A market segment is literally just a group of people who have a common identity. That identity might be as generic as “women,” or it might be as specific as “single mothers who have online jobs writing product reviews from home so that they can be present for their children but are worried that they’ll be seen as nonproductive by their potential future dates so they also volunteer at the local dachshund rescue.”

There’s basically an infinite pool of traits that you can mix and match to create a market segment.

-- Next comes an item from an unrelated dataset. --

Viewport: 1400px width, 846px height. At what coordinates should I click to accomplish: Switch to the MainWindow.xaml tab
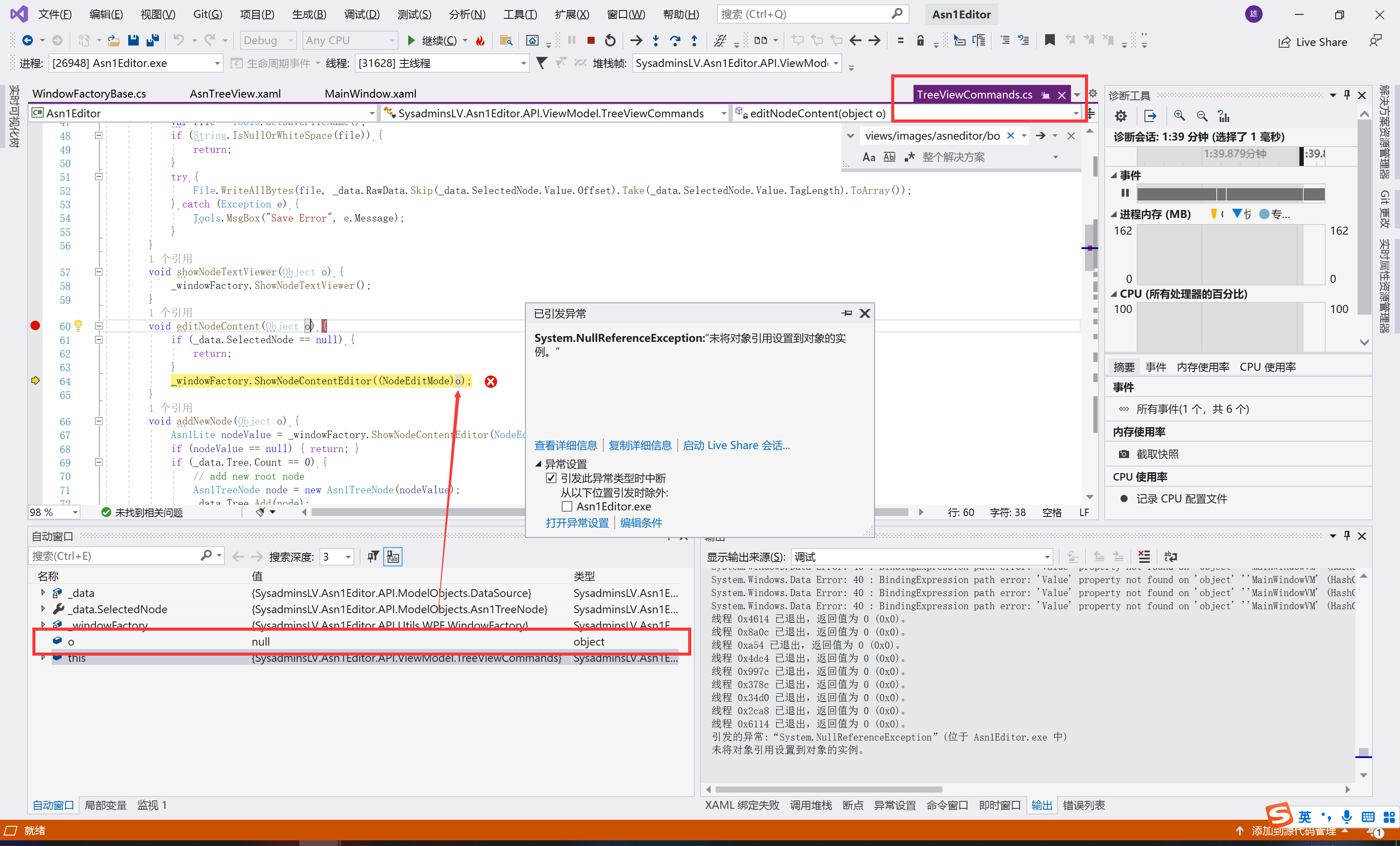point(370,94)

But if you create your mental market segments by organizing them around fairly common identities used by decently-sized swaths of humanity, you can narrow your focus enough to get a solid boost in effectiveness without losing too much breadth.

For example:

  • What do you do all day? The biggest and most obvious, and the way most people will answer the question “What are you?” She’s a college student, he’s a nutritionist; she’s a K-pop idol, he’s a street magician. A supplementary question that is often relevant is “When do you do it?” The reason being is because people who work the graveyard shift have some traits in common, even if one is at a bottling plant and the other is a forex trader.
  • What’s the last big thing that happened to you? Did you have a kid? Get married? Graduate from college? Get diagnosed with diabetes? Every major change affects most aspects of your life (almost certainly including what you’re looking for in a rental).
  • What do you love doing? Some people don’t do what they love doing all day, but they very much identify with the thing they love doing. Maybe they’re HUGE Harry Potter fans, maybe they have a ’68 Charger they’ve been slowly rebuilding since they were 17, or maybe they religiously spend a few hours every day running a guild on a massive multiplayer online role-playing game.

The only things you have to avoid when you’re defining your market segments are the things that the Fair Housing Act makes it illegal to define by.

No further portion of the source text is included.